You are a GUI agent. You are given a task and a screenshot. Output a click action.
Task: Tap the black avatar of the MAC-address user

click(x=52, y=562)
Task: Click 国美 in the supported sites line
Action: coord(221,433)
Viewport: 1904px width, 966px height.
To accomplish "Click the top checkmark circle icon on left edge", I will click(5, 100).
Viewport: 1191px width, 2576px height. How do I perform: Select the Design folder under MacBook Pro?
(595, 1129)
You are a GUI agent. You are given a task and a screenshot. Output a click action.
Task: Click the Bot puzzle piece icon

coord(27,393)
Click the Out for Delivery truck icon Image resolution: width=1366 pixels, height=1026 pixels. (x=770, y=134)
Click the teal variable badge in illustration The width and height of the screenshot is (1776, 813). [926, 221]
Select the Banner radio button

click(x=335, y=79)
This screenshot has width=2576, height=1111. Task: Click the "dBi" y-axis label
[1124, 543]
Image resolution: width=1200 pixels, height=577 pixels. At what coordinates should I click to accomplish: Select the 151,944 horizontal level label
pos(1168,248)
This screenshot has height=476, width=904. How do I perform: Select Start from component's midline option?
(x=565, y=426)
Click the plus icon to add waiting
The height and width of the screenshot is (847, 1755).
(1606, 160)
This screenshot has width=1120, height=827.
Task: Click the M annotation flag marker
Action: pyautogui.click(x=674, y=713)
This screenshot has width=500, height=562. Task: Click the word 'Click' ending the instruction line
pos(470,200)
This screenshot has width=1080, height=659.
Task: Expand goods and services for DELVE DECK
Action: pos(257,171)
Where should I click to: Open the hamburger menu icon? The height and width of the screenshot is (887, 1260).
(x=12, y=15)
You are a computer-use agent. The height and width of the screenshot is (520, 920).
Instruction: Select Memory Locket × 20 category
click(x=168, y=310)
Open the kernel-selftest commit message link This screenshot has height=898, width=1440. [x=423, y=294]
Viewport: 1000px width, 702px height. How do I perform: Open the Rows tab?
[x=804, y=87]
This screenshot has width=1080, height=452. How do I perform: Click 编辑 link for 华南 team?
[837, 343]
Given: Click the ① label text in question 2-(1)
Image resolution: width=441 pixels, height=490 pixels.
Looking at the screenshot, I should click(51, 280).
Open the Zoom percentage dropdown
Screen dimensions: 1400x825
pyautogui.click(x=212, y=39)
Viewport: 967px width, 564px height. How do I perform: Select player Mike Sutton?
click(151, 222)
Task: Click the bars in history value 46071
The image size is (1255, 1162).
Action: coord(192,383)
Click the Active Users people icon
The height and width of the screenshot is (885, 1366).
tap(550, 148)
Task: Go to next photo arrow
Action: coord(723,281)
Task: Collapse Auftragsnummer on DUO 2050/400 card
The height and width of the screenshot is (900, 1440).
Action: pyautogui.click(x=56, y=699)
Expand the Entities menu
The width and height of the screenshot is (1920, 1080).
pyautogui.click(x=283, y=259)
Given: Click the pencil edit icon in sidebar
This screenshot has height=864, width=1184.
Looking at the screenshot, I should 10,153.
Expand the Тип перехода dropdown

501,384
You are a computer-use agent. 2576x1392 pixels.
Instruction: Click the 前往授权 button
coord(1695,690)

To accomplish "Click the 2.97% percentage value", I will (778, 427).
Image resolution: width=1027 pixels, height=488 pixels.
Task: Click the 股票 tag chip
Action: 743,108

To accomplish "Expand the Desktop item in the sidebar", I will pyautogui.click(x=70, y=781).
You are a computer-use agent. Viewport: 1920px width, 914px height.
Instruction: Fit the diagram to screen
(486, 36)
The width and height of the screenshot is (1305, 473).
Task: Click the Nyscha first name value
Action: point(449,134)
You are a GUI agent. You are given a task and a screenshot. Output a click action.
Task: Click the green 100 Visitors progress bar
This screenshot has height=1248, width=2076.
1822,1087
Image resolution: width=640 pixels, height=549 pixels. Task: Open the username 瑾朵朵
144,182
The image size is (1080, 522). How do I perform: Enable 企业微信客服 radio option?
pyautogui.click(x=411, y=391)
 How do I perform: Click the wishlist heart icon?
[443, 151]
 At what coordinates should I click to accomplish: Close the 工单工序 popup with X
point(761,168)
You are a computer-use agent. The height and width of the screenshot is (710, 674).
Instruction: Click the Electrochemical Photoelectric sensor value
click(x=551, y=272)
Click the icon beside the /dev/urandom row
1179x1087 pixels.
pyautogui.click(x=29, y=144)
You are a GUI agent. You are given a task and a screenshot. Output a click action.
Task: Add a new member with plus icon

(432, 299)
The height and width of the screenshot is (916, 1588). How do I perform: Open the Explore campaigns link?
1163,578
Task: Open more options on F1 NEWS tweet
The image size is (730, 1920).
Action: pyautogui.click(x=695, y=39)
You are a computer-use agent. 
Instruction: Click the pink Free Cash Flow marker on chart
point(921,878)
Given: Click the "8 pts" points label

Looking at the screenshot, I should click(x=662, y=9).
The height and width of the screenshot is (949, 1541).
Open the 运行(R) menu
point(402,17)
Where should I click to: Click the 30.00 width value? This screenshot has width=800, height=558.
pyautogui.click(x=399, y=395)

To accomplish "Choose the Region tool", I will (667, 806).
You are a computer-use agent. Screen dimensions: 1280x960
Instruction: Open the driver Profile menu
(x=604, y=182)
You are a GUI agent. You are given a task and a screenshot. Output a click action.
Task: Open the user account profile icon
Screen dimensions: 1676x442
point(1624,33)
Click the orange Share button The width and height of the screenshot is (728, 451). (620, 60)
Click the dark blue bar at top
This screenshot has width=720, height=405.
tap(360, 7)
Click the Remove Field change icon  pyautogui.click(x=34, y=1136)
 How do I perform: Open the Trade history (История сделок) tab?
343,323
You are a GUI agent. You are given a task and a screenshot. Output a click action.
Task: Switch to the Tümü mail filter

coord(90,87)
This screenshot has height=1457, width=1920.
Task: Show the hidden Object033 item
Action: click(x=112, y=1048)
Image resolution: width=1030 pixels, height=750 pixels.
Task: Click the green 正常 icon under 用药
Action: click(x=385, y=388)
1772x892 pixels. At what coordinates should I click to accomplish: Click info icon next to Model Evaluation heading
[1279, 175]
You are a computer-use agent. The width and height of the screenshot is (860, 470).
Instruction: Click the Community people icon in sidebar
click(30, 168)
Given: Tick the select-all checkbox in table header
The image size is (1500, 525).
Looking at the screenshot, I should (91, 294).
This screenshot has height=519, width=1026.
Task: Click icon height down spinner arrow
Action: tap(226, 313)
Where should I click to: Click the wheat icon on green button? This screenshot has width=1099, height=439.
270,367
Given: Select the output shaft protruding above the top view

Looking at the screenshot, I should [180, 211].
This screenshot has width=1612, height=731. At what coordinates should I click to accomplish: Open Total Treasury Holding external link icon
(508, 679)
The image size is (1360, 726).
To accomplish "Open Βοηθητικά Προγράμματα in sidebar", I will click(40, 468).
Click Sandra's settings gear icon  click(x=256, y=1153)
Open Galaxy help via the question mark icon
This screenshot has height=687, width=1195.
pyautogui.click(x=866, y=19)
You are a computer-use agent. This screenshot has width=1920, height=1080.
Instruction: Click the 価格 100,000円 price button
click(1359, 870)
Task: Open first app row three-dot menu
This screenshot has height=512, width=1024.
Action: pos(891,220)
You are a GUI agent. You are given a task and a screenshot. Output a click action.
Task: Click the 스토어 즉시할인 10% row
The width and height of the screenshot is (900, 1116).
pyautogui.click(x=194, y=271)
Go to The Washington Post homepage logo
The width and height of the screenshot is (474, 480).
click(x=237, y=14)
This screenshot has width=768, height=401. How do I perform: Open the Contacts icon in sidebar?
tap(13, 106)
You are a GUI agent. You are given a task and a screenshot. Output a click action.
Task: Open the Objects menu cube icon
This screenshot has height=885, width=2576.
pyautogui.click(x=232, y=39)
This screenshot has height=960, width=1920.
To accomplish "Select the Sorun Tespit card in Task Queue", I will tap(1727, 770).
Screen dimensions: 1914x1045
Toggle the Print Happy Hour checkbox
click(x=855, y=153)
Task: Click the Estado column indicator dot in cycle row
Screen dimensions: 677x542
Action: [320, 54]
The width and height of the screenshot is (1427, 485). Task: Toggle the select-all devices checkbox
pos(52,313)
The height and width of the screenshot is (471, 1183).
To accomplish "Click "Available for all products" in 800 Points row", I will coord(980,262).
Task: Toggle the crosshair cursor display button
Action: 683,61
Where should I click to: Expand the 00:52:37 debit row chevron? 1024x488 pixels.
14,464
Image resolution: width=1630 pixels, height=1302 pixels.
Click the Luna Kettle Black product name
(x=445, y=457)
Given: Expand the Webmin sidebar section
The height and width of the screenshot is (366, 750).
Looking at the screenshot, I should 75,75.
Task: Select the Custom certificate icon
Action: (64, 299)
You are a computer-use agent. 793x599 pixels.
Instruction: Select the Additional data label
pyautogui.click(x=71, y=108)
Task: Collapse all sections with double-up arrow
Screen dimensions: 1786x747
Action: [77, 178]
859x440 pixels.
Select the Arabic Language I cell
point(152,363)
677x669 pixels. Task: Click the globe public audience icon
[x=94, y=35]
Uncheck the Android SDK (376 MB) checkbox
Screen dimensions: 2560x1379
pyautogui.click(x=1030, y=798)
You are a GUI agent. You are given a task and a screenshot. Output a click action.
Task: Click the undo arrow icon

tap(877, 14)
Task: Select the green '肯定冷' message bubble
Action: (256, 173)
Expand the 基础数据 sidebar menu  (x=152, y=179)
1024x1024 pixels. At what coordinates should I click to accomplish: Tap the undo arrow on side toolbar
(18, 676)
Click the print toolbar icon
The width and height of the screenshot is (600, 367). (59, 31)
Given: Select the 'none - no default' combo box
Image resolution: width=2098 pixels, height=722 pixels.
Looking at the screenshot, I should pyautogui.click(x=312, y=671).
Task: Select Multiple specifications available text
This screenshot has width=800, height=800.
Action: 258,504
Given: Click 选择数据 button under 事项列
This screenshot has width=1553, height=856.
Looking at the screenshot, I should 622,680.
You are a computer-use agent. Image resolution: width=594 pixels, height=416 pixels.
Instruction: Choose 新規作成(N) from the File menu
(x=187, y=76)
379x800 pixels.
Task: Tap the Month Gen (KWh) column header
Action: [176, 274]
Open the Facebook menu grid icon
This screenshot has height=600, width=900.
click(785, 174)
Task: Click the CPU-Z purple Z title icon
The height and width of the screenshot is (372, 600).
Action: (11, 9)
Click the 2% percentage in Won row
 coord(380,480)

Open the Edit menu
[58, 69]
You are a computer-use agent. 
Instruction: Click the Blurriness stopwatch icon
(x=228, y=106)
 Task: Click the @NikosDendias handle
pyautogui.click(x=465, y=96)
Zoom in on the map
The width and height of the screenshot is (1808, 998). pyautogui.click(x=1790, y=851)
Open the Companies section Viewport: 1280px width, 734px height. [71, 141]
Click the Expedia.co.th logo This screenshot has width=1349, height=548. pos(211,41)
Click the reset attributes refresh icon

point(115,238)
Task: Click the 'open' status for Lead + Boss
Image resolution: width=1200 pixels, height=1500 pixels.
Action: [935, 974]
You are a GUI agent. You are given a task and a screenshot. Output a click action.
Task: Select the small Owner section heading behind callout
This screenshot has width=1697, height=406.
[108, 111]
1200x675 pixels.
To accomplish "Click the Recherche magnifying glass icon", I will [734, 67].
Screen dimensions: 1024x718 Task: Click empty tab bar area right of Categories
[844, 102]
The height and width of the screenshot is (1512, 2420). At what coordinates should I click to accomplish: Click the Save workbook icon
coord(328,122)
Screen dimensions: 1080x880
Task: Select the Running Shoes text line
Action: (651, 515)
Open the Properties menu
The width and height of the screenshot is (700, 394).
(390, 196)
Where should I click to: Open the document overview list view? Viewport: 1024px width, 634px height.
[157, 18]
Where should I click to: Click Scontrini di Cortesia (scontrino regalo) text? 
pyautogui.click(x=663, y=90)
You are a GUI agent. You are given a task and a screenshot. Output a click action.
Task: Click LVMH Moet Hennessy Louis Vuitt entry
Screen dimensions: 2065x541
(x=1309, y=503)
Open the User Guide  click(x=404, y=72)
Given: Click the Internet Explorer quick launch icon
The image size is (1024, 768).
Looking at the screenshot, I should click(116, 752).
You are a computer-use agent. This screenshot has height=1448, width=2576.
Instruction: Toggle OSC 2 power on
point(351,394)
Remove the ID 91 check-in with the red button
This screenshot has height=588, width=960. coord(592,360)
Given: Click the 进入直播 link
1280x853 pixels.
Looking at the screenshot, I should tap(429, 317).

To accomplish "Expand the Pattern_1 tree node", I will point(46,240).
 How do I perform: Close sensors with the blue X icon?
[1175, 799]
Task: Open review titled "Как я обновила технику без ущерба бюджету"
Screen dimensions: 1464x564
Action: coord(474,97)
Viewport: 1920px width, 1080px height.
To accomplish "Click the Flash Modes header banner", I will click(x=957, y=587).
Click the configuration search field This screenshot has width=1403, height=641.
........
* [What is required]
Retype the lines from the one containing "Open the Edit menu" up to and including the one containing "pyautogui.click(x=465, y=96)", keeping every character the same.

* [Finished exercise]
Open the Edit menu
[58, 69]
You are a computer-use agent. 
Instruction: Click the Blurriness stopwatch icon
(x=228, y=106)
 Task: Click the @NikosDendias handle
pyautogui.click(x=465, y=96)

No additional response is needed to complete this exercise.